Erik Meyer

Fischwirtschaftsmeister und Fischer, Kalifornien/Ostsee

>> Es wird immer mehr mit Plastik gearbeitet. Ich finde das einfach furchtbar. Wenn man schon mit Kunststoffen arbeitet, muss man auch sehr auf diese Acht geben. Ich habe das auch gerade auf Facebook geteilt, dass man nichts außer seiner Fußspuren am Strand hinterlassen sollte.<<

Foto © Barbara Dombrowski

Foto © Barbara Dombrowski

Meeresmenschen-Audios

Darum geht´s: Fischerei, (traditionelle) Nutzung der Meere, traditionelles Handwerk

Hört rein, was Erik Meyer zu Fischereimethoden, Fanggebieten und der Fischerei der Ostsee zu sagen hat:

Meeresmenschen Interview mit Erik Meyer: Eine Familie und die Fischerei

Stell Dich doch bitte einmal vor. Wer bist Du und was machst Du?

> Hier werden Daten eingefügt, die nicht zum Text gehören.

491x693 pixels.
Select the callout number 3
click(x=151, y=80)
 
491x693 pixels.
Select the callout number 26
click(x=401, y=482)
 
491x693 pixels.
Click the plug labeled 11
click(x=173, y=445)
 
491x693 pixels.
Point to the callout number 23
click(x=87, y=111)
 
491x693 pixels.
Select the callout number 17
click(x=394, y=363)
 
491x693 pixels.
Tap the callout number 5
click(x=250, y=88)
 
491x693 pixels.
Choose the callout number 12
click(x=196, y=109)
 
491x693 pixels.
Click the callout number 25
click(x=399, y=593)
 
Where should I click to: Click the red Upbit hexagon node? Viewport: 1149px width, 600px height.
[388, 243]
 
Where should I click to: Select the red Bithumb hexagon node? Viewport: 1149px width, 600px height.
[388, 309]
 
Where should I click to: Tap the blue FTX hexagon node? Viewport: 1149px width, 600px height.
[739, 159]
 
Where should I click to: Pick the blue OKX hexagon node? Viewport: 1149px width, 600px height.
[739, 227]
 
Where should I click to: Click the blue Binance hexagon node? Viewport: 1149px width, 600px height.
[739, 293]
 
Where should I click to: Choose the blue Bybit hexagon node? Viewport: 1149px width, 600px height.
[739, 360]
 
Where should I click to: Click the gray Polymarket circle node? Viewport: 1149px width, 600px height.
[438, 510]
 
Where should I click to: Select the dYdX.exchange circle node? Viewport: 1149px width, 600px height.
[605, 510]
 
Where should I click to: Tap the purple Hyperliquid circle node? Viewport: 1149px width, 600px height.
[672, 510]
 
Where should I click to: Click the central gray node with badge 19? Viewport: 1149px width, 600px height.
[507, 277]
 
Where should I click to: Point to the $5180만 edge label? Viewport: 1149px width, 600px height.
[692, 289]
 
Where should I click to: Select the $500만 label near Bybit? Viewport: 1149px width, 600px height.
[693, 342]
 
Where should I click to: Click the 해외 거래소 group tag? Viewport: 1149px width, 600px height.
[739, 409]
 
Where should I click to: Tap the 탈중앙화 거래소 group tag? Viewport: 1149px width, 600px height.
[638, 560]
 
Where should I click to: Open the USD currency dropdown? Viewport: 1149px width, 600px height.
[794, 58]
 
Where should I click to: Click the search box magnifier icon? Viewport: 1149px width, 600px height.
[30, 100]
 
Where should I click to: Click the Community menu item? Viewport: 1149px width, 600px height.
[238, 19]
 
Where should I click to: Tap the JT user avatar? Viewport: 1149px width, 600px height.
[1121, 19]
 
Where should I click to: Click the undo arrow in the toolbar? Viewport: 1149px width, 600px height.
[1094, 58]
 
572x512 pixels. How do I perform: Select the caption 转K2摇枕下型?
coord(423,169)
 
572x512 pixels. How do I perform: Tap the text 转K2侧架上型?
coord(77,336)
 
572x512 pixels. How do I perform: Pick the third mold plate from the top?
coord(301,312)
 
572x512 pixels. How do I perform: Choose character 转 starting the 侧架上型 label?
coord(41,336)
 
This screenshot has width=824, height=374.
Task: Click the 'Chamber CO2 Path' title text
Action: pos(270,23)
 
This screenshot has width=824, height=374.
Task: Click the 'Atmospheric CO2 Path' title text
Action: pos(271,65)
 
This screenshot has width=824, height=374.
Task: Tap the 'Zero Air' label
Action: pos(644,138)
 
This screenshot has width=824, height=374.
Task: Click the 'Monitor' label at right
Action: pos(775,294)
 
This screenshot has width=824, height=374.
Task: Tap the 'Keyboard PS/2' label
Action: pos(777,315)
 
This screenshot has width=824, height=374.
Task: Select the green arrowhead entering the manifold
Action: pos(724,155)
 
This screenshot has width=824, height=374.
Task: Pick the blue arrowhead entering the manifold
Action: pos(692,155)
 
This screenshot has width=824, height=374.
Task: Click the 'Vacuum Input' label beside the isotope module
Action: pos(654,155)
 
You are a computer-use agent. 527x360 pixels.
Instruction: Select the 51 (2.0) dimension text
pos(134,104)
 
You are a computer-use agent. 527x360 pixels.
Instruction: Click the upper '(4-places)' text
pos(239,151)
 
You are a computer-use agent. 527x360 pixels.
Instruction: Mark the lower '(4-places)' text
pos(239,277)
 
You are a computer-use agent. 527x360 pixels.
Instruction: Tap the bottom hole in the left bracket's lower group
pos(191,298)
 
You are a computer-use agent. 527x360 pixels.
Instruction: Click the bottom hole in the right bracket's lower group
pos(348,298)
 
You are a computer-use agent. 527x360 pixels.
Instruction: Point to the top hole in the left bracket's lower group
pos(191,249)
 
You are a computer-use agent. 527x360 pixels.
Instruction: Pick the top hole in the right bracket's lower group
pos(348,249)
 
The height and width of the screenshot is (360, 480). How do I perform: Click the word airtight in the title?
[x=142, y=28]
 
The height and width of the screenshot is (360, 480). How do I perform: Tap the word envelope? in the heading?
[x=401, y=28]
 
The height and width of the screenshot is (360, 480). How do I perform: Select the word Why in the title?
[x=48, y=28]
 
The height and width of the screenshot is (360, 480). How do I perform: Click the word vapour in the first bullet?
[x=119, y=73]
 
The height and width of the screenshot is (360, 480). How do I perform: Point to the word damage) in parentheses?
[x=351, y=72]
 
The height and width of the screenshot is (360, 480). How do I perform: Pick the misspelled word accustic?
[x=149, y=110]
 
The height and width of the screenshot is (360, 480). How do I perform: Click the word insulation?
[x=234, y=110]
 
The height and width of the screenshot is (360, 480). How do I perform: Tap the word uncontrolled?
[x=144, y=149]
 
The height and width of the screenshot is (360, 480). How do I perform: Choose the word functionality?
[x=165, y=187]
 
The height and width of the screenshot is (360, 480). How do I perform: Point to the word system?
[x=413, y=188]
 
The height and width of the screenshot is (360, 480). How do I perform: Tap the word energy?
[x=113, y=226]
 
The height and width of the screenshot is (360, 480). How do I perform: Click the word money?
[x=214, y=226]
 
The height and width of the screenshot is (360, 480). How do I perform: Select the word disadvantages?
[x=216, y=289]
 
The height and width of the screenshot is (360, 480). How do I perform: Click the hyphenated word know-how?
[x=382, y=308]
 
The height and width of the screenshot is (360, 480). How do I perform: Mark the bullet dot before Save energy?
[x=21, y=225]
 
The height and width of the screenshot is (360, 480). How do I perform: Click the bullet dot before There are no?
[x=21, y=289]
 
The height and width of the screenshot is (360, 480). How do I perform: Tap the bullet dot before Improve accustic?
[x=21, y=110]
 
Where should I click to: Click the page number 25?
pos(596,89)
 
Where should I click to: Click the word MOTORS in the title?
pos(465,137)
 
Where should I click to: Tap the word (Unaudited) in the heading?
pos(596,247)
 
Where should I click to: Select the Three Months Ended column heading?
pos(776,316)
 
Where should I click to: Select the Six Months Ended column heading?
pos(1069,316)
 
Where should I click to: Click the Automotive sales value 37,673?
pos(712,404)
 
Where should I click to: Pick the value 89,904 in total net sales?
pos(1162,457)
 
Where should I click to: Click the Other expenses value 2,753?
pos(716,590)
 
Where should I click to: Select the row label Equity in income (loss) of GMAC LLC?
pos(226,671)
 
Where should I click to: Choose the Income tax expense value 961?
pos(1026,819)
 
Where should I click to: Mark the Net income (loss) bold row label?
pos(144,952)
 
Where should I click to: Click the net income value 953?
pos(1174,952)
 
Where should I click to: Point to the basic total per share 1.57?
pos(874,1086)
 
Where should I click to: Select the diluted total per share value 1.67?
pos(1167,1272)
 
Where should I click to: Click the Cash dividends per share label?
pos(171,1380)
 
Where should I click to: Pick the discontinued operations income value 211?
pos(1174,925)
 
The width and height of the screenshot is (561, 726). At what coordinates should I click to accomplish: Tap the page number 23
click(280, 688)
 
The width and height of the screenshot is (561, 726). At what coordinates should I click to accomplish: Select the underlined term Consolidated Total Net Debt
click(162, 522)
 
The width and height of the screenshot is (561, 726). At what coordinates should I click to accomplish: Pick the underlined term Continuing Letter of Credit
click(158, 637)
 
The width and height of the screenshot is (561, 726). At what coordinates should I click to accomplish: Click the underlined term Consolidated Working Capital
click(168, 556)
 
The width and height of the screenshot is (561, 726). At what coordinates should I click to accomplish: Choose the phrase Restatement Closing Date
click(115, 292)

Mein Name ist Erik Meyer, Fischwirtschaftsmeister, 43 Jahre alt und ich bin Fischer. Seit Generationen ist unsere Familie Fischer, also seit man denken kann. Zwischendrin hatten wir jetzt noch Gastronomie. Die haben wir jetzt auch aufgrund von Corona aufgegeben. Aber Fischerei ist ja quasi auch der schönste Beruf der Welt.

Wie hat sich die Fischerei verändert?
Fischerei ist sehr komplex und kann nicht so schnell umrissen werden. Ich fang mal mit den Maschenweiten der Netze an. Mein Urgroßvater hat damals mit Weiten von 45 Millimeter gefangen. Das ist recht klein, war aber auch so üblich, da es Fische ohne Ende gab.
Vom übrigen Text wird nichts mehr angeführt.